«Calígula», lo humano en su dimensión totalitaria
Mario Gas crea, de esta manera, un montaje perturbador como el reflejo de una daga, de enorme potencia visual y de indudable carga filosófica. Y acierta, para el espectador de hoy, en limpiarlo de ese tono de púlpito existencialista en que otros directores han caído, incorporando incluso guiños a la cultura pop (Calígula convertido en David Bowie). Gas monta una obra febril donde la fiebre interpretativa de Pablo Derqui, en el papel de Calígula, derrocha la saliva de lo apasionado, las venas de esa crisis de la personalidad, la mirada del terror y de la enajenación. Cuarenta grados en el termómetro de una interpretación que sobrecoge por su calidad y por su verdad. Junto a él, la elegancia gestual de Mónica López, haciendo una Cesonia de muy alta factura, acertando a interpretar a esa mujer donde se combinan la perversión, la complicidad y el amor.

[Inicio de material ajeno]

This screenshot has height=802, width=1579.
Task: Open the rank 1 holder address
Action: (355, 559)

Mario Gas acierta también en darnos esa dimensión de títeres que tienen algunos personajes menores. Sin embargo, echamos en falta el humor delirante y sombrío con el que Camus resuelve el absurdo. La risa de Calígula no enseña sus dientes de guadaña, ni sus ojeras de insomne, y eso que nuestro emperador creía que el humor era una forma más de asesinato.

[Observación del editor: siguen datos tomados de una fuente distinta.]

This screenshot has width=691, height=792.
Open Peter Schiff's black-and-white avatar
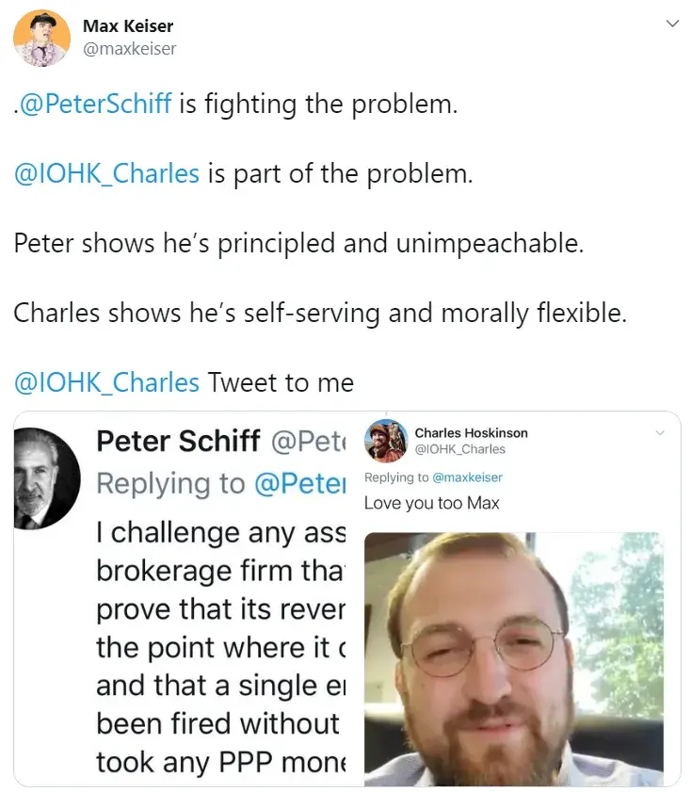(x=47, y=478)
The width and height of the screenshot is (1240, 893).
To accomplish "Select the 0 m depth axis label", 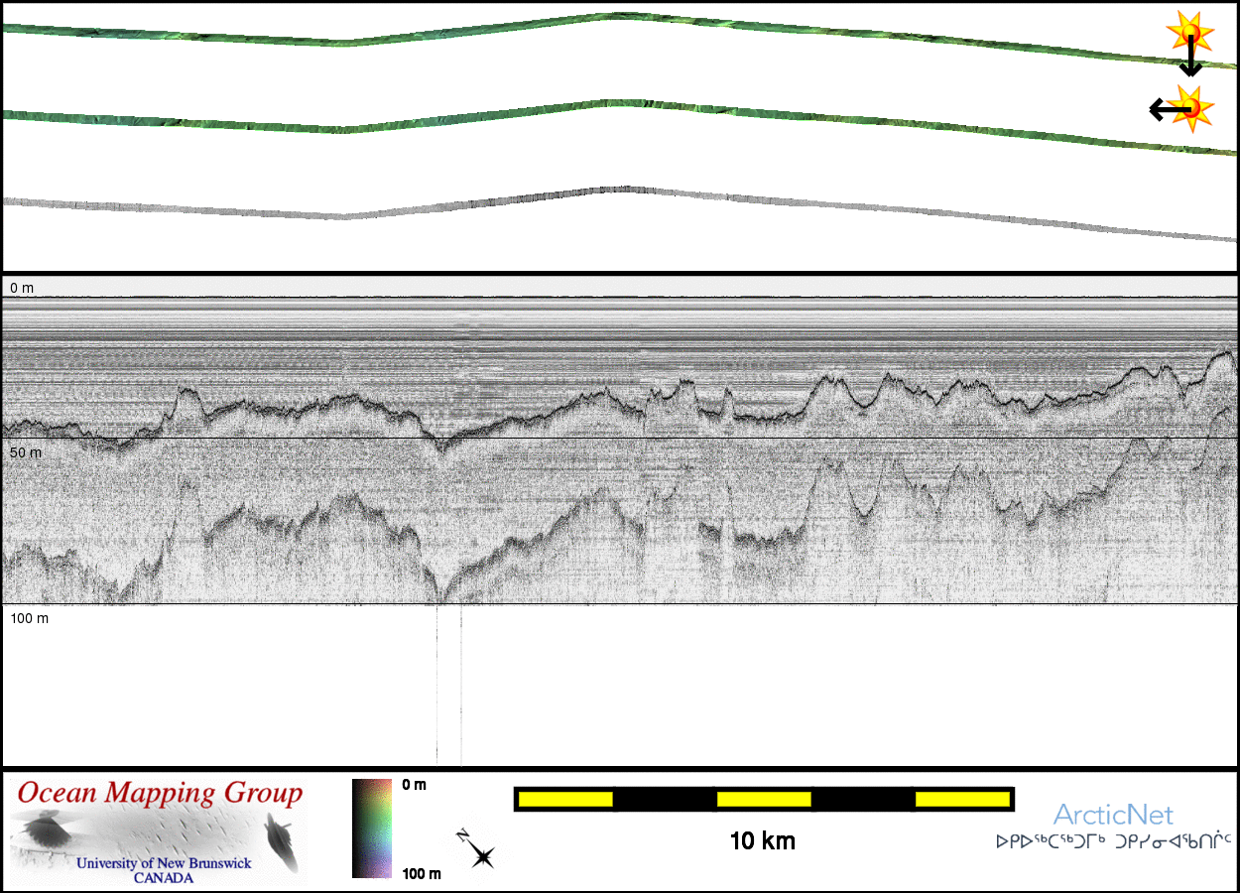I will pyautogui.click(x=22, y=288).
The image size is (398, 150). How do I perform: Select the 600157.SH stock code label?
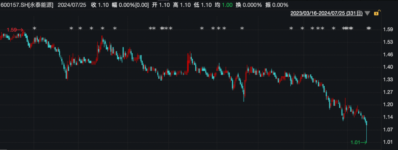[14, 4]
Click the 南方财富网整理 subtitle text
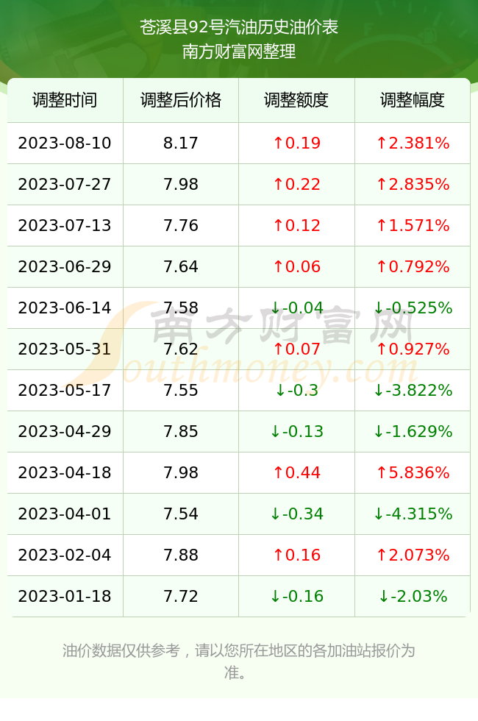Screen dimensions: 478x721 click(239, 52)
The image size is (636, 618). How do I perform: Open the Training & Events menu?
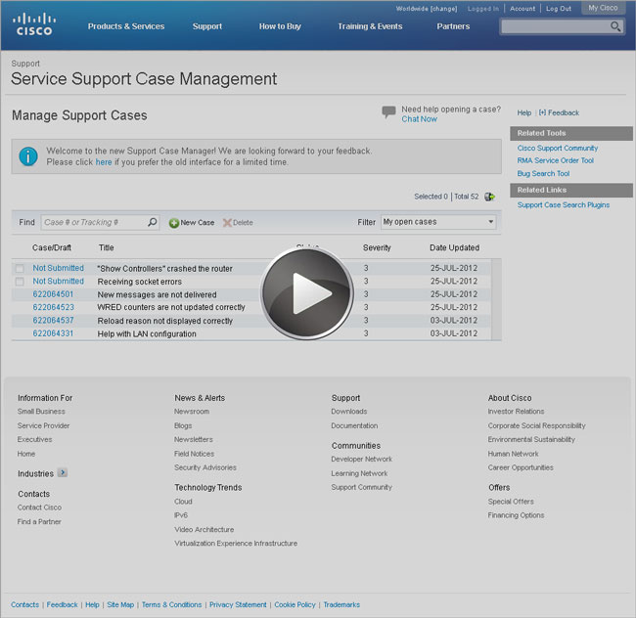370,26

Para este baño de sangre, el vestuario es de gran gala, como si la sinrazón existencial y el crimen necesitaran cogernos vestidos de fiesta. Una ironía en un discurso lleno de ironías.

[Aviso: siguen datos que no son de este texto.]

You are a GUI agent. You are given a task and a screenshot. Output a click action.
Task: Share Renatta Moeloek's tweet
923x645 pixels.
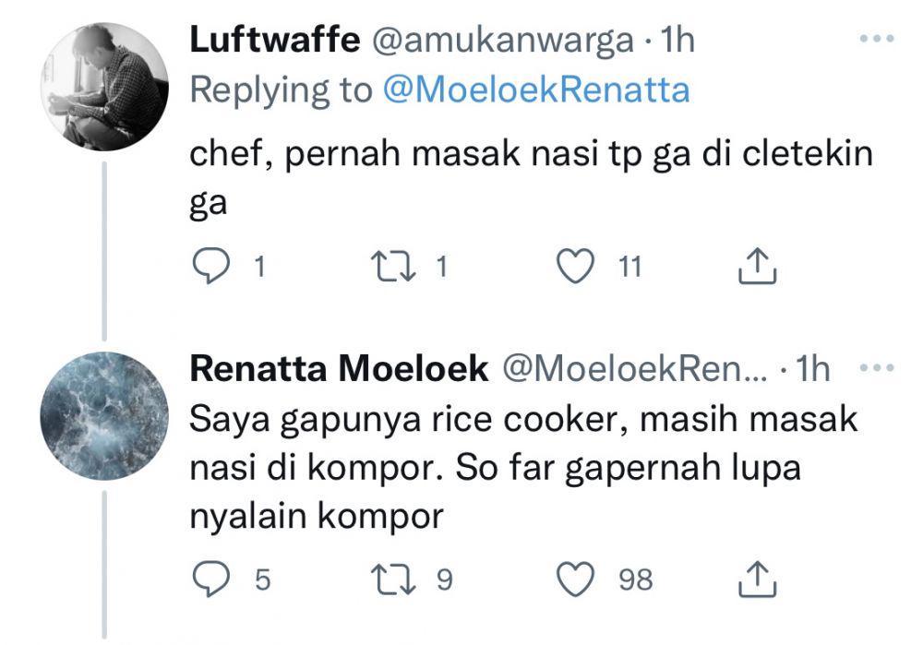tap(758, 579)
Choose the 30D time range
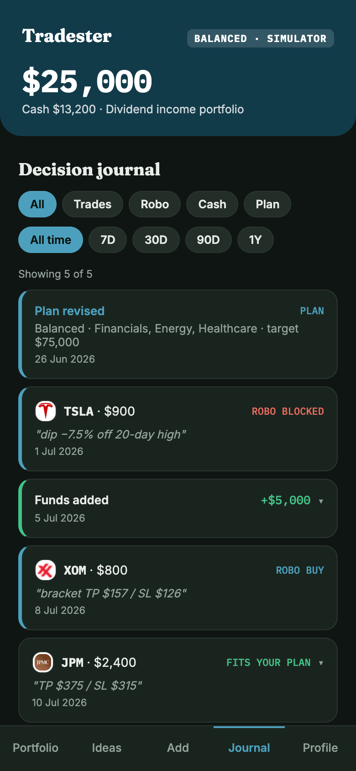Viewport: 356px width, 771px height. [156, 240]
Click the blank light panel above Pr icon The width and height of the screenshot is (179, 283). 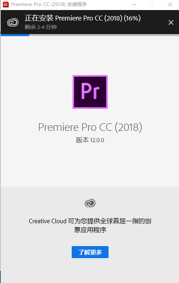coord(90,55)
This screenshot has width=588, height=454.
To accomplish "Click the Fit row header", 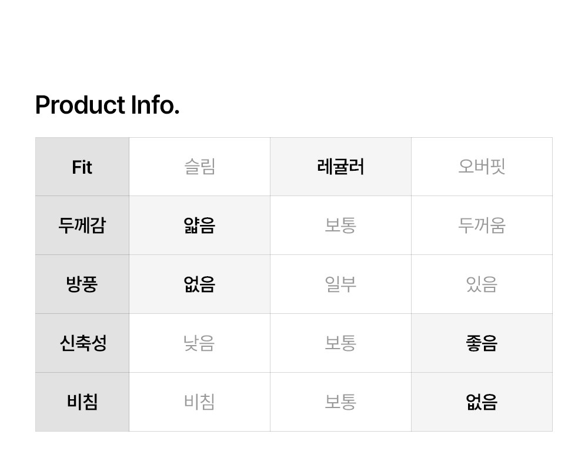I will (x=82, y=167).
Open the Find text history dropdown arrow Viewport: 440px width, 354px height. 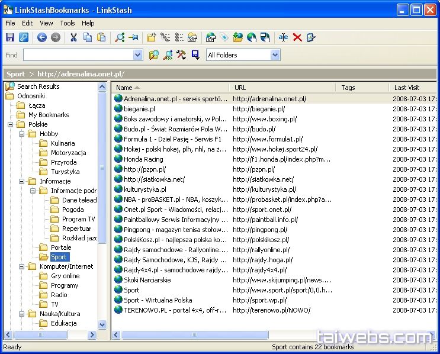point(138,55)
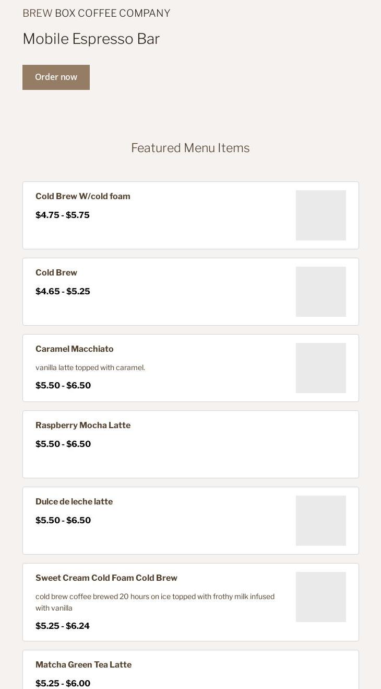Open the $4.65 - $5.25 item's thumbnail
This screenshot has height=689, width=381.
click(x=320, y=292)
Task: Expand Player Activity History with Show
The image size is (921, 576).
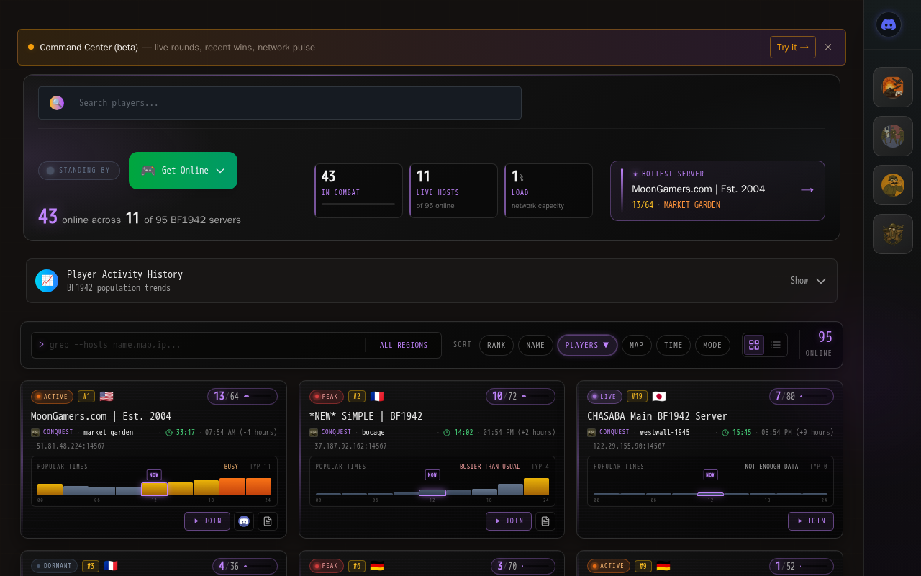Action: click(x=808, y=281)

Calígula busca en el rostro de los muertos las palabras de lo imposible. Mario Gas busca mostrar en el lunático Calígula la complejidad del alma humana, los abismos de nuestro malestar, los peligros de practicar cualquier poder cuando se vuelve enajenado e inhumano. Todavía en nuestra historia reciente se reconoce al emperador gritar: «Aún estoy vivo».
«Calígula» (****)
Texto: Albert Camus. Dirección y dramaturgia: Mario Gas. Escenografía: Paco Azorín. Vestuario: Antonio Belart. Música: Orestes Gas. Intérpretes: Pablo Derqui, Mónica López, Borja Espinosa, Bernat Quintana, David Vert, Pep Ferrer, Pep Molina, Anabel Moreno y Ricardo Moya. Madrid, Teatro María Guerrero.